Directive 1:
Name every head coach mentioned in the passage about the Iowa State Cyclones women's gymnastics team.
Directive 2:
According to the passage about the Iowa State Cyclones women's gymnastics team, where does the team hold its home meets?
Directive 3:
Pick up the passage about the Iowa State Cyclones women's gymnastics team after its last sentence and write its next part.

Source:
++++

The Iowa State Cyclones women's gymnastics team represents Iowa State University (ISU) and competes in the Big 12 Conference of NCAA Division I. The team is coached by  Jay Ronayne, he is in his 11th year at Iowa State.  The Cyclones host their home meets at Hilton Coliseum on Iowa State's campus.

History

Iowa State first put together a women's gymnastic team in time for the 1973-1974 season, Char Christiansen lead that squad.  Christiansen led the Cyclones to their first Big Eight Conference title in 1975.  The Cyclones had limited success through most of the late 1970s and 1980s.

The rebuilding process of the Cyclone program began with the hiring of Head Coach Amy Pyle in 1994.  In 2000, her final season, the team won their first Big 12 championship and placed 8th overall at the NCAA Tournament, the highest finish in program history at that point.

++++

Collected material:
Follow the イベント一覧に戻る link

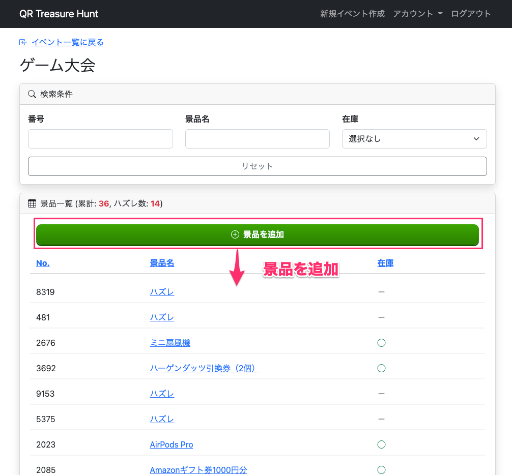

++++

Result 1:
Jay Ronayne, Char Christiansen, Amy Pyle

Result 2:
Hilton Coliseum on Iowa State's campus

Result 3:
After Pyle's retirement, Iowa State hired former letter winner and assistant coach K. J. Kindler, she would go on to be the most successful coach in program history.  The highlights of her tenure were making back-to-back NCAA Finals in 2005-2006 and Janet Anson's individual career.  In 2006 they won their second Big 12 Championship and made the first and only Super Six in school history.  During her collegiate career, Anson was a four-time First Team All-American in vault (twice), floor, and all-around.  At the conclusion of the season she left for Oklahoma.

Current Head Coach Jay Ronayne has continued where Kindler left off.  Under his leadership the Cyclones have qualified for NCAA Regionals every year and have had ten Big 12 Champions.

Individual Accomplishments

All-Americans

Conference Individual Champions

Facilities

The team practices at the Amy and Dennis Pyle Family Gymnastics Facility that was renovated in 2002.  The facility includes an 80-foot divider wall, matting in all uneven bar and balance beam areas, a balance beam dismount pit, cardiovascular elliptical trainers and treadmills, and an open pit vaulting station.

Past Olympians 
  Ariana Orrego (2016; 2020)
  Marina González (2020)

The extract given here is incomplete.